La Sparkes consiglia di adottare un approccio misurato a tutto ciò che riguarda i social media, compreso fare pause regolari dalle app, con l’avvertenza che quando siamo online dobbiamo sempre ricordare che ciò che stiamo vedendo non è necessariamente reale. Raccomanda inoltre di rafforzare le relazioni nella vita reale. “Più forti sono i rapporti faccia a faccia nella vita di una persona, meno saranno vulnerabili alle immagini proiettate dei social media”.
Ovviamente, in una pandemia, questo può essere difficile, quindi il dottor Remes consiglia di utilizzare i social media per rafforzare i nostri legami: “È meglio per noi contribuire in modo attivo, piuttosto che passivo, sulle piattaforme social. Ad esempio, condividere qualcosa con un amico su Instagram o inviare attivamente messaggi a chi ti è vicino può essere migliore per la tua salute mentale piuttosto che scrollare passivamente o guardare i profili delle persone”.
Nel frattempo, quando sei offline, consiglia di fare cose che ti danno un senso di appagamento o ti fanno sentire energico. Ha ragione. Quando penso a tutte le volte in cui finisco immersa fino alle ginocchia nella vita migliore di qualcun altro, di solito è perché mi sento già un po’ fiacca nella mia, anche se solo per un breve periodo.

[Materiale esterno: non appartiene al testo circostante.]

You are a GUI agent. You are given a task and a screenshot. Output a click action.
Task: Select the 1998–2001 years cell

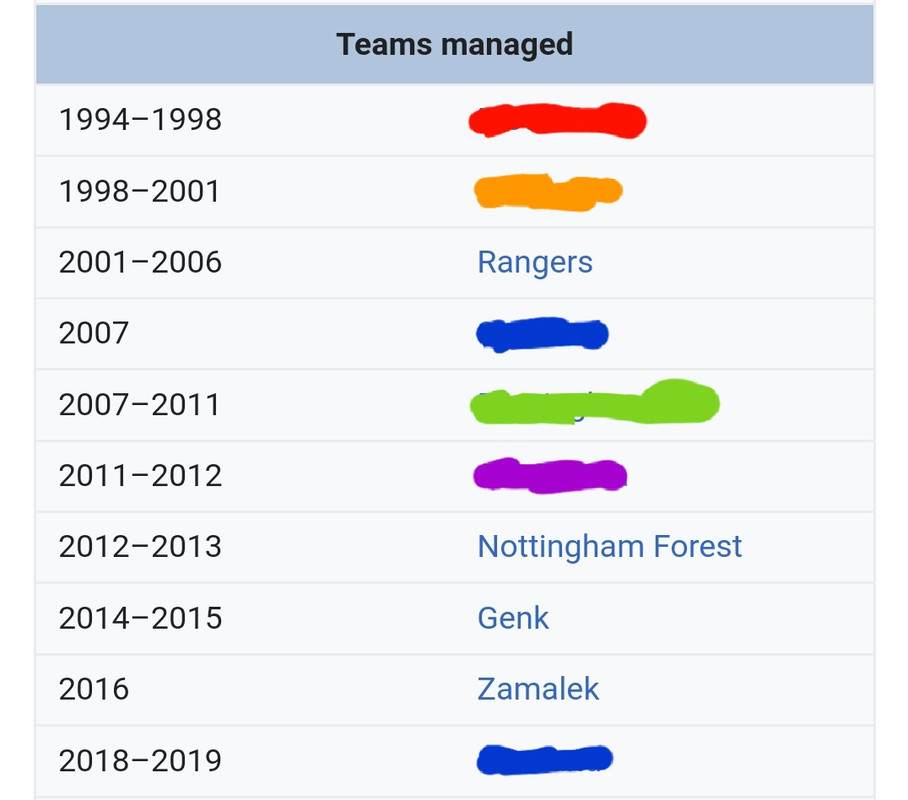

Quindi, prenditi del tempo, smetti di seguire gli account che scatenano emozioni negative, usa Instagram per rimanere in contatto con gli amici, tieni presente che ciò che vediamo non è necessariamente tutta la verità ma anche, come sottolinea Charriere, ricorda che “tutti cresciamo a un ritmo diverso, quindi raggiungiamo traguardi diversi in età diverse”.
Questo è un pensiero da tenere a mente la prossima volta che tu (e io) ci troveremo a fare scrolling.